Before going into my thoughts on Lolita, just a quick note to express my excitement about the World Cup. I don’t know if the fever has hit where you live, but over here the Headquarters of the European Union guarantees many nationalities, and it’s great fun! Too bad our games are smack in the middle of the afternoon. During those times, me and the only other Portuguese in the office discreetly grab our laptops and work in our big meeting room – the only place with a TV.
And on a completely different note, for the fans of A Song of Ice and Fire by George R. R. Martin, HBO just released a teaser for The Game of Kings. It’s tinny, but it shows great promise – I’m so looking forward to the start of the series!
Now for Lolita.
“Lolita, light of my life, fire of my loins. My sin, my soul.”
I didn’t exactly know what to expect with this one. It seemed the type of book that polarizes people. The American Library Association listed it as one the most “frequently challenged” (aka proposed for ban) classics, while many respected sources list it as one of the best novels of all time.

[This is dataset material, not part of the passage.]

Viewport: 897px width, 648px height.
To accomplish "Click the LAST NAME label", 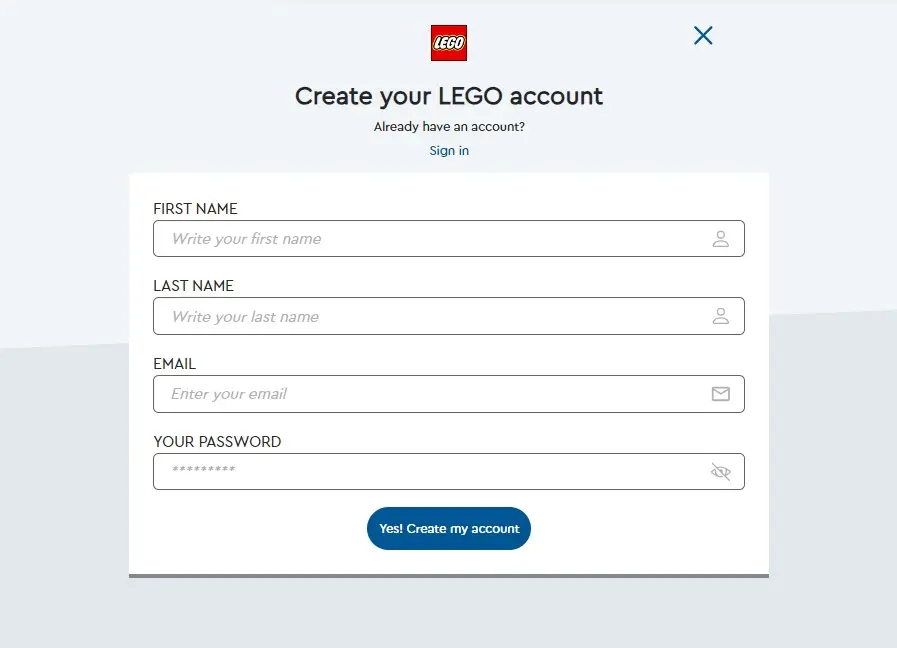I will point(193,285).
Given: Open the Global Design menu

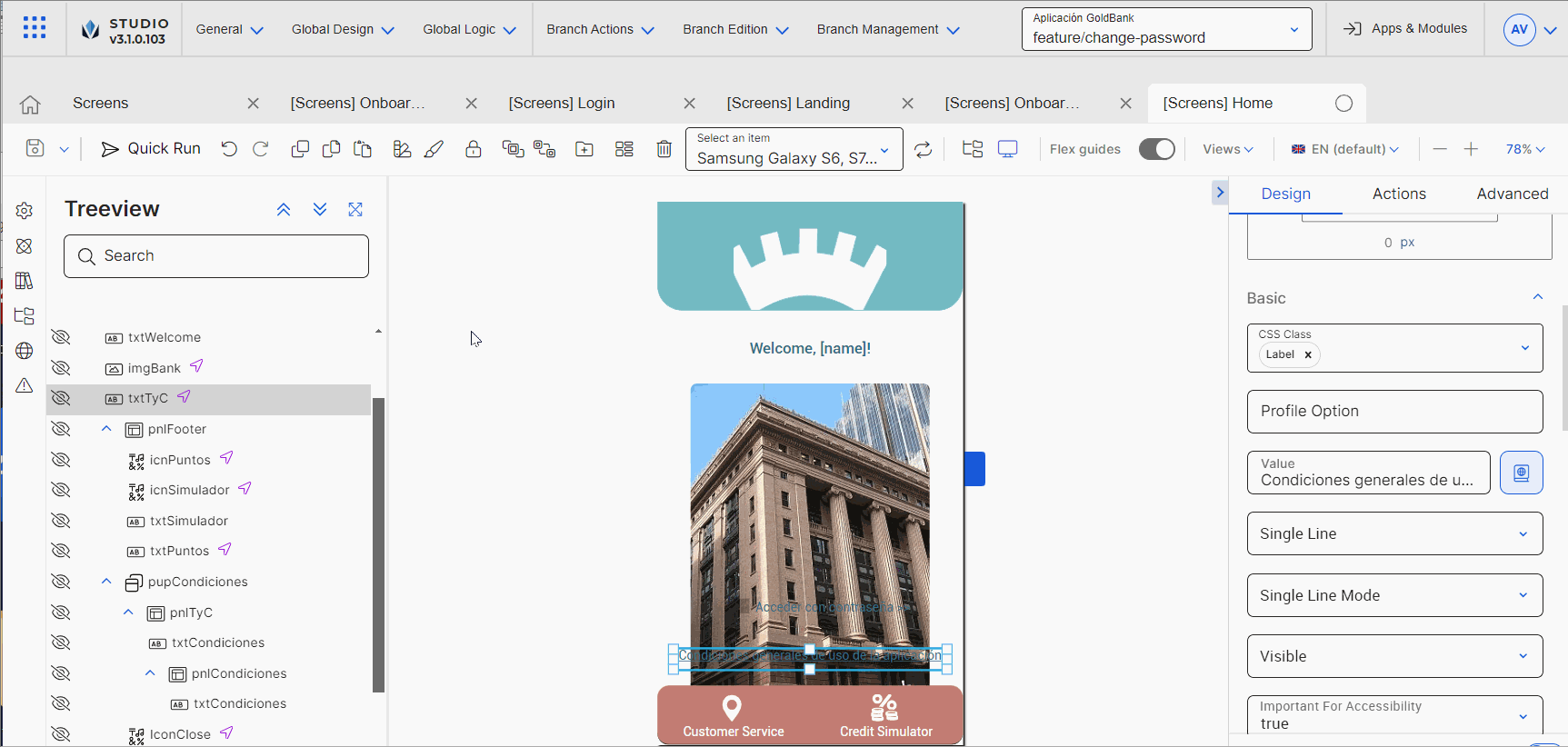Looking at the screenshot, I should coord(342,29).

In the end, I found it wonderful. It takes a genius to choose this plot (this main character!) and pull off such a luminous book. It took me a while to choose the right word for the previous sentence, but I think that luminous is what best describes the impression the book left me with: incandescent lust and endless golden landscapes. Don’t get me wrong, I don’t think it’s a love story or find it the least romantic, far from it. But even with it’s terrible theme, Lolita emerges as a great piece of literary fiction.
It’s for sure a God-send to all the literary academia/geeks out there. There is something deeper about it that goes behind technique and style and the metaphors can be endless (Humbert as Russia and Lolita as Communism. Humbert as the Old World and Lolita as America). Nabokov once said “The good reader is one who has imagination, memory, a dictionary, and some artistic sense – which sense I propose to develop in myself and in others whenever I have the chance.” With Lolita he had the chance. Big time.
The sentences are beautiful. The narration is frantic and untrustworthy. The characters are three-dimensional. The story, with a different author, might have easily fallen into pornography, but Nabokov ensures it remains classy and yet deeply disturbing. Somehow, imperceptibly, we realize we don’t quite know what to think. Are we support to understand or pity Humbert? Should we fall in love with Lolita?
My thoughts were often on Lolita. Who was she? We often see her through different lenses: the story’s horrible theme, Humbert’s sick mind, the tragical-comic writing style, but Lolita remains out of reach and only very rarely do we get a glimpse at her true self (or do we?). But when it happens, what a blow the reader gets! When for instance, Humbert mentions she cries in bed when she thinks he’s asleep or when she asks him about her mothers’ grave – it’s like a loud bang waking us from the dream the beautiful language trapped us in.
One of my favorite parts of the book happens when Humbert realizes he never really knew Lolita at all:
Once, in a sunset-ending street of Beardsley, she turned to little Eva Rosen (I was taking both nymphets to a concert and walking behind them so close as almost to touch them with my person), she turned to Eva, and so very serenely and seriously, in answer to something the other had said about its being better to die than hear Milton Pinski, some local schoolboy she knew, talk about music, my Lolita remarked: “You know, what’s so dreadful about dying is that you are completely on your own”; and it struck me, as my automaton knees went up and down, that I simply did not know a thing about my darling’s mind and that quite possibly, behind the awful juvenile clichès, there was in her a garden and a twilight, and a palace gate–dim and adorable regions which happened to be lucidly and absolutely forbidden to me, in my polluted rags and miserable convulsions.
Another thing that also might have helped me appreciate Lolita, was I heard it read by Jeremy Irons. And he is, quite simply, perfectly disquieting.